To win in future, Labour must have no less an ambition than to regain its former lead amongst older voters, and it needs to think more seriously about how it appeals to this group. Of course many will vote on general issues like the economy or immigration or health just like the rest of the population, but there must be an advantage in thinking through a comprehensive policy which specifically appeals to older people, whatever their tenure. Labour accepted the triple lock, which helps, but needs to check through the gamut of policies that have affected poorer pensioners, and especially the collapse of the care system. Here, as Andy Burnham rightly said during the election, it is not just about spending more, it is about spending money better, like helping people in their own homes rather than keeping them in expensive hospital beds. It is also vital to highlight and address the fears of people now approaching retirement who have been hung out to dry – especially that cohort of women who expected to retire at 60 but will not now be able to retire until they are 66 or 67.

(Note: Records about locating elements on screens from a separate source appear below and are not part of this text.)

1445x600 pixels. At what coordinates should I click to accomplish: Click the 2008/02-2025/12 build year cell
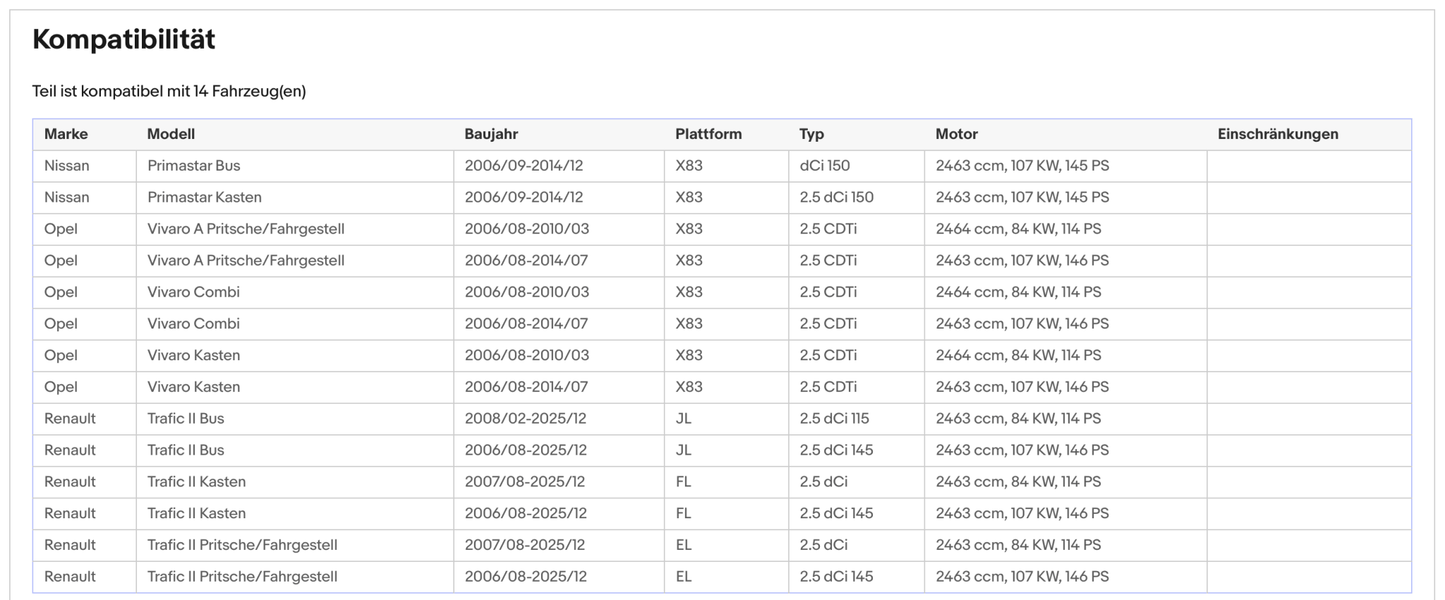(x=525, y=418)

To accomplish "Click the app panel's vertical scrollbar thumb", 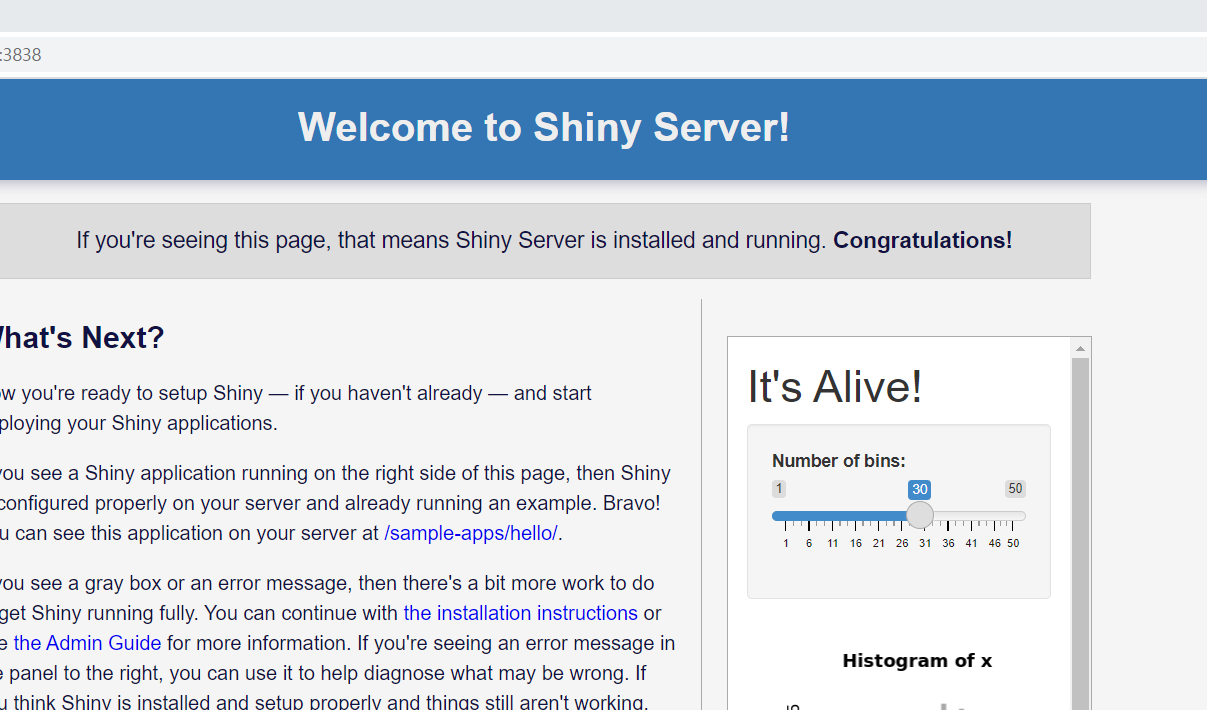I will pos(1080,530).
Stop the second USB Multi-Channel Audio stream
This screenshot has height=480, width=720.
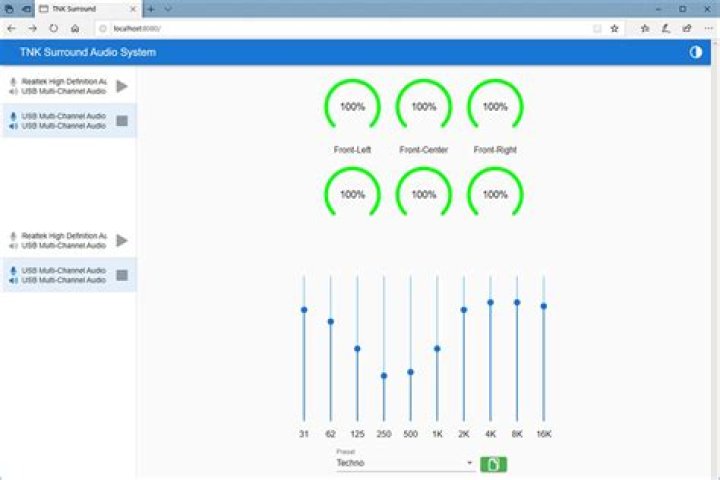122,275
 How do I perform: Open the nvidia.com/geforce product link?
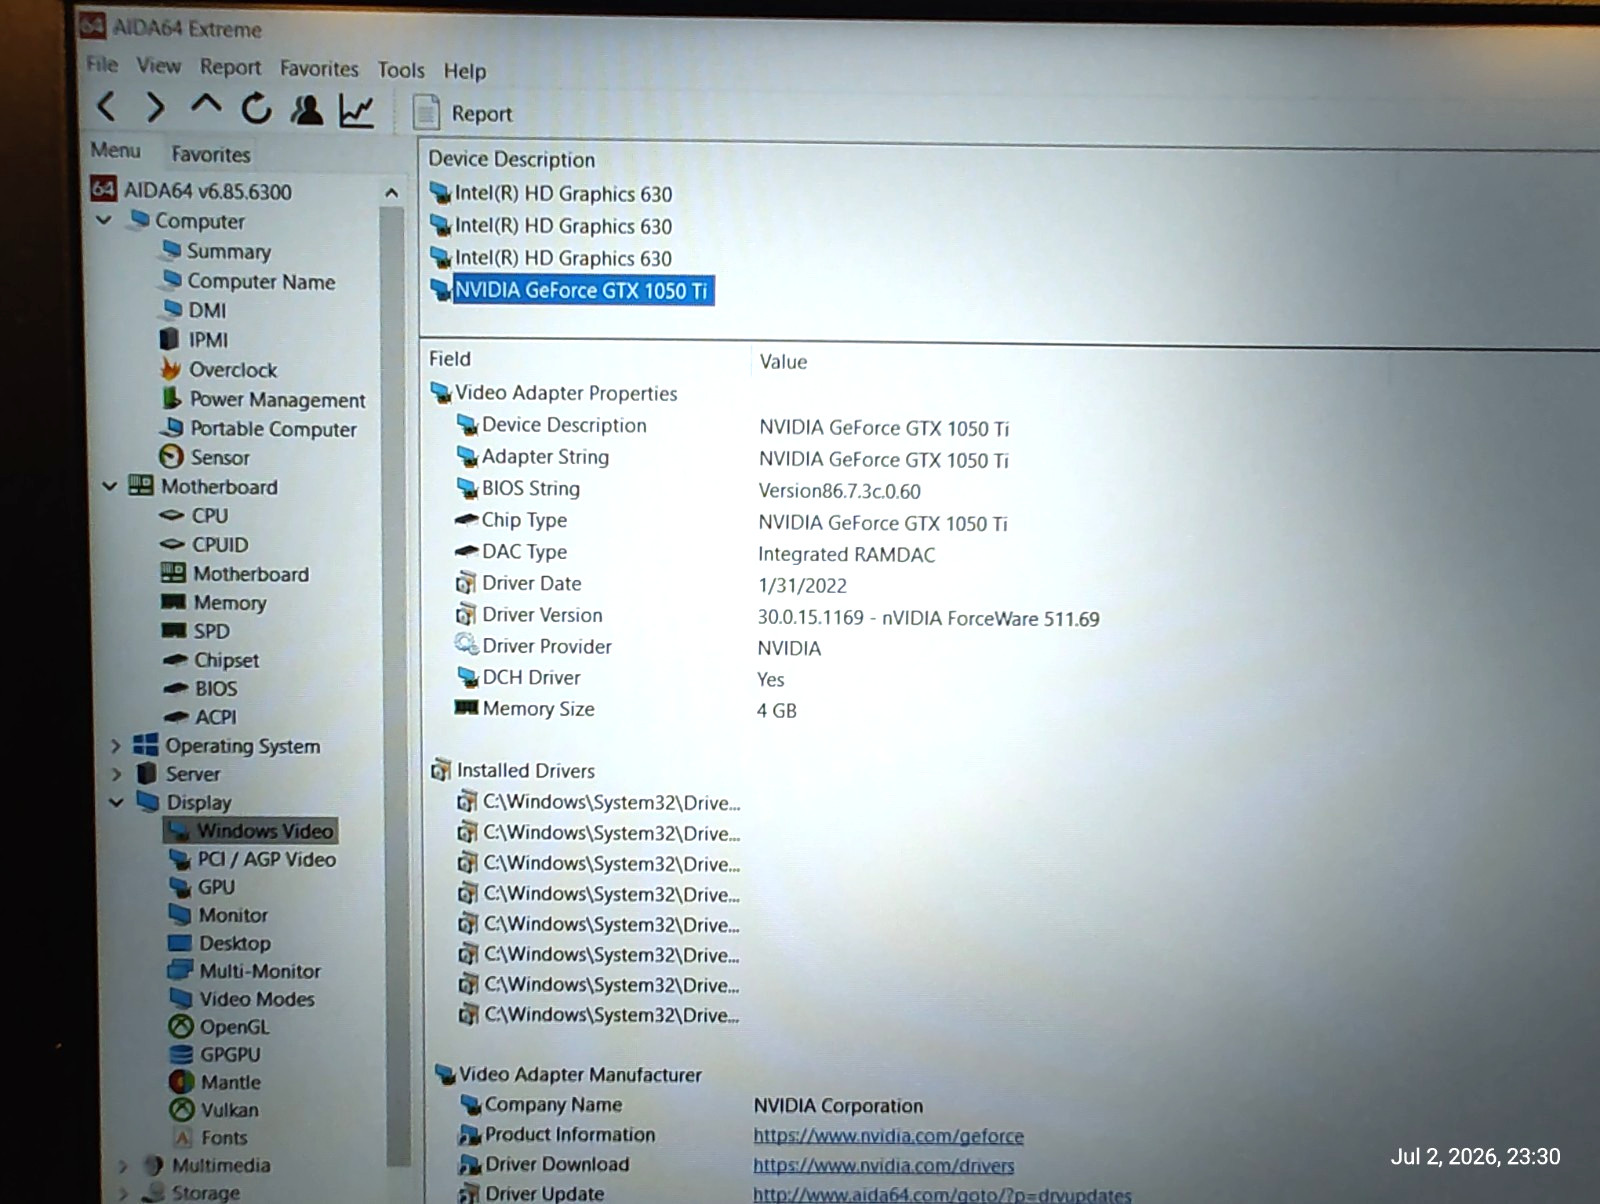point(888,1136)
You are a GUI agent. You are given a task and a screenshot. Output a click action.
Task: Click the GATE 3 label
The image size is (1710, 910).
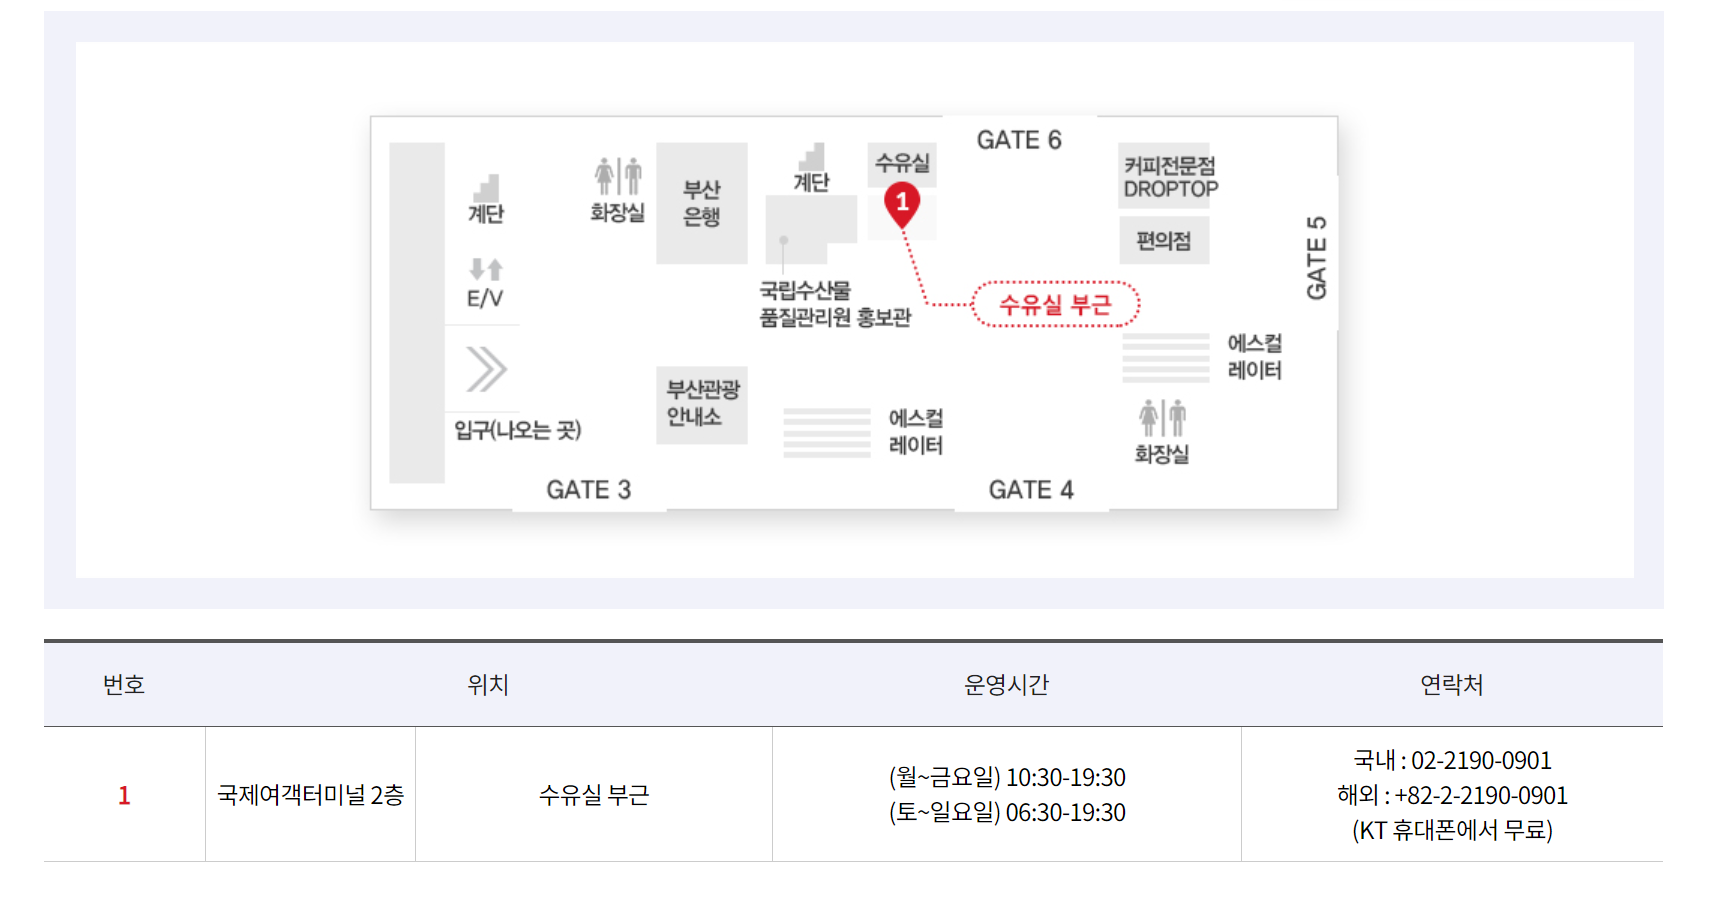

Ageing has long been a neglected area of housing policy. There have been plenty of ideas and a few programmes but insufficient priority has been given to creating real options and on a sufficient scale. Policy should be based on giving older people real choice rather than just pushing them in a particular direction. Labour’s policy on supporting people had the inadvertent consequence of undermining very popular sheltered housing (by switching money from supporting communal schemes to individual care packages) just as the Tory benefit policies are now undermining the provision of new supported housing. Support for voluntary organisations providing low-level support like shopping and gardening has almost disappeared, as have the projects offering ‘care and repair’ services to home owners that mushroomed in the 1980s. For people with declining health who want to stay in their own home, the central issue is providing far better social care, from domestic support to nursing, and much better post-hospital support. For those who want to stay at home but release some equity, we need a better range of (crucially) properly regulated financial products that people can trust. The state should be acting energetically to help those who would consider moving to somewhere smaller. Very popular schemes under which councils would buy family homes at a discount and provide good quality sheltered housing in return should be reinstated.
These are just a few of many possible suggestions. A forthcoming report on ‘Ageing London’ from the London mayor’s design advisory group will add to the list. But my central point is that Labour should develop an attractive group of real policies, including housing options, which will have a major impact on older people’s lives and help detach them from the bad habit of voting Tory.